Cerebral aneurysms are sac-like expansions of arteries in the brain. If left untreated, some may rupture causing death or impairment. Endovascular coiling is a recent and increasingly popular method of treatment. Here the aneurysm sac is accessed by a catheter and filled with coils, which should induce formation of a clot inside the aneurysm. The coil-clot mass will disallow entry of blood and hence protect the aneurysm from rupture and bleeding. But in some patients, within months to years of the procedure, blood is noted to re-enter the sac, a complication called recurrence. Recurrence can occur in 10-30% of patients treated with coils. The causes of recurrence are poorly understood. It is important to understand what causes recurrence because that is the first step in addressing this challenge and reducing its incidence. It will also significantly impact intervention strategie for aneurysm patients. The overall goal of this project is to shed light on the mechanisms underlying recurrence. Conventional thinking holds that recurrence occurs because the coil mass compacts itself (i.e., reduces in size) inside the sac over time, making room for blood to re-enter it. Plausible as this may seem, preliminary studies performed by employing rigorous three-dimensional image analysis techniques with a pilot population suggest otherwise. The primary hypothesis of this study is that the mechanism for recurrence is the growth of the aneurysm sac itself, not necessarily coil compaction Specific aim #1 of the project is to test the hypothesis in a statistically powered population of 25 coil-embolized aneurysm patients presenting with recurrence. Three dimensional image processing and computational analysis tools will be leveraged for accurate reconstructions and estimations of the aneurysm sac and coil mass volumes from rotational angiography scans in order to assess whether sac growth exists in recurrence subjects. Further, it would be quite beneficial to identify if some measurable metrics of aneurysm morphology or treatment procedure ay serve as risk factors for recurrence. The applicants'group has developed computational morphometric tools for rigorously quantifying the three-dimensional morphology of patient- specific aneurysms into size and shape metrics.
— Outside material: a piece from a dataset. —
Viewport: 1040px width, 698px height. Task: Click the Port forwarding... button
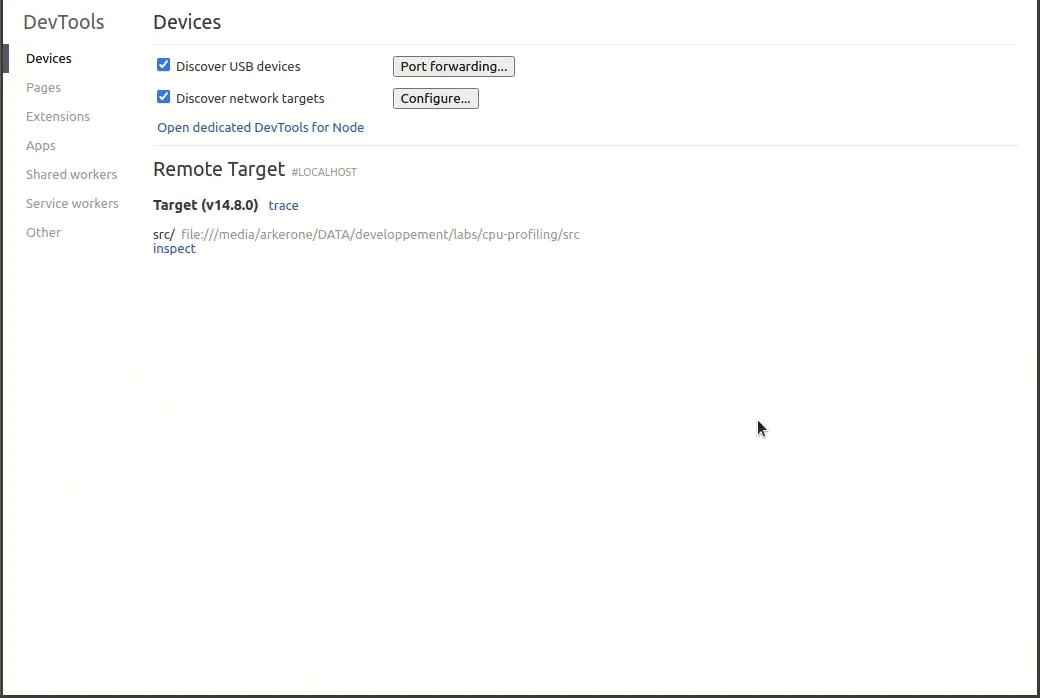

Specific aim #2 is to compare metrics of morphology and procedure between the recurrence-prone population from aim #1 with a control population (i.e., coiled aneurysms that do not show recurrence) that is size and location-matched. The goal is to ascertain which, if any, of the patient-specific measurable metrics may serve as prognostic indicators of recurrence. Identifying risk factors of recurrence may help identify and avoid patients prone to this major complication from this otherwise safe and effective procedure. If the results in aim #1 are consistent with proposed hypothesis that recurrence is associated with sac growth, patients with growing aneurysms are not suitable candidates for this procedure. The proposed project therefore can significantly impact clinical management of aneurysm patients.
Cerebral aneurysms are increasingly treated by placement of embolization coils that will block blood from entering them. One common complication is the re-entry of blood into the aneurysm, called recurrence. This project aims to understand the cause of recurrence and develop ways to predict which patients may be prone to it using three-dimensional computational analysis methods.